REQUIRED WORK: Print the data once more, exactly as supplied.

[Pixel coordinate grounding data]
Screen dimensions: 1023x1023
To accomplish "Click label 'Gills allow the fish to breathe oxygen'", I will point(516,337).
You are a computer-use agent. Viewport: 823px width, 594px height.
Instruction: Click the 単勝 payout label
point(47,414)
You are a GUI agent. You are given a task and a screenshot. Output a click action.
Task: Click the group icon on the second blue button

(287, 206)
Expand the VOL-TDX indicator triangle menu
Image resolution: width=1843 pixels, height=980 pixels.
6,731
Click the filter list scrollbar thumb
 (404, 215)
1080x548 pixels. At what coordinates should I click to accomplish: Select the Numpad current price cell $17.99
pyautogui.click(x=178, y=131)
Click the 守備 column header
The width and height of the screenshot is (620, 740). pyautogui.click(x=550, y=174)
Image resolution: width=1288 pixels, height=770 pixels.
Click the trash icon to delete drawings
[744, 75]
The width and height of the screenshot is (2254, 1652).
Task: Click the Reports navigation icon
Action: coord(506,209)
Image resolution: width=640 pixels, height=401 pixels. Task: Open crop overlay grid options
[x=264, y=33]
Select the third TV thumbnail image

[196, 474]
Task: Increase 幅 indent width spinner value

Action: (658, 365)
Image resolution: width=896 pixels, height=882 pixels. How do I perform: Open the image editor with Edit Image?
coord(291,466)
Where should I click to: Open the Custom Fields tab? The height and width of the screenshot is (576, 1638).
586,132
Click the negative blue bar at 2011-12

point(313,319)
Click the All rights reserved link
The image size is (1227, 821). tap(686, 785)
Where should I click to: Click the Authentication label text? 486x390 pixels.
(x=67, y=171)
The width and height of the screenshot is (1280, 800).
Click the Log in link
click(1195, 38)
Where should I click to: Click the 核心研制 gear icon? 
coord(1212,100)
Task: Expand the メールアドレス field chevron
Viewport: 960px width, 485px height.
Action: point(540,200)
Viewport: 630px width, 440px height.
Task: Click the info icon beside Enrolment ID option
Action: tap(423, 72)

RESULT OF THE EXERCISE:
Screen dimensions: 1023x1023
To accomplish "Click label 'Gills allow the fish to breathe oxygen'", I will point(516,337).
You are a computer-use agent. Viewport: 823px width, 594px height.
Instruction: Click the 単勝 payout label
point(47,414)
You are a GUI agent. You are given a task and a screenshot. Output a click action.
Task: Click the group icon on the second blue button

(287, 206)
Expand the VOL-TDX indicator triangle menu
Image resolution: width=1843 pixels, height=980 pixels.
6,731
Click the filter list scrollbar thumb
 (404, 215)
1080x548 pixels. At what coordinates should I click to accomplish: Select the Numpad current price cell $17.99
pyautogui.click(x=178, y=131)
Click the 守備 column header
The width and height of the screenshot is (620, 740). pyautogui.click(x=550, y=174)
Image resolution: width=1288 pixels, height=770 pixels.
Click the trash icon to delete drawings
[744, 75]
The width and height of the screenshot is (2254, 1652).
Task: Click the Reports navigation icon
Action: coord(506,209)
Image resolution: width=640 pixels, height=401 pixels. Task: Open crop overlay grid options
[x=264, y=33]
Select the third TV thumbnail image

[196, 474]
Task: Increase 幅 indent width spinner value

Action: (658, 365)
Image resolution: width=896 pixels, height=882 pixels. How do I perform: Open the image editor with Edit Image?
coord(291,466)
Where should I click to: Open the Custom Fields tab? The height and width of the screenshot is (576, 1638).
586,132
Click the negative blue bar at 2011-12

point(313,319)
Click the All rights reserved link
The image size is (1227, 821). tap(686, 785)
Where should I click to: Click the Authentication label text? 486x390 pixels.
(x=67, y=171)
The width and height of the screenshot is (1280, 800).
Click the Log in link
click(1195, 38)
Where should I click to: Click the 核心研制 gear icon? 
coord(1212,100)
Task: Expand the メールアドレス field chevron
Viewport: 960px width, 485px height.
Action: point(540,200)
Viewport: 630px width, 440px height.
Task: Click the info icon beside Enrolment ID option
Action: tap(423, 72)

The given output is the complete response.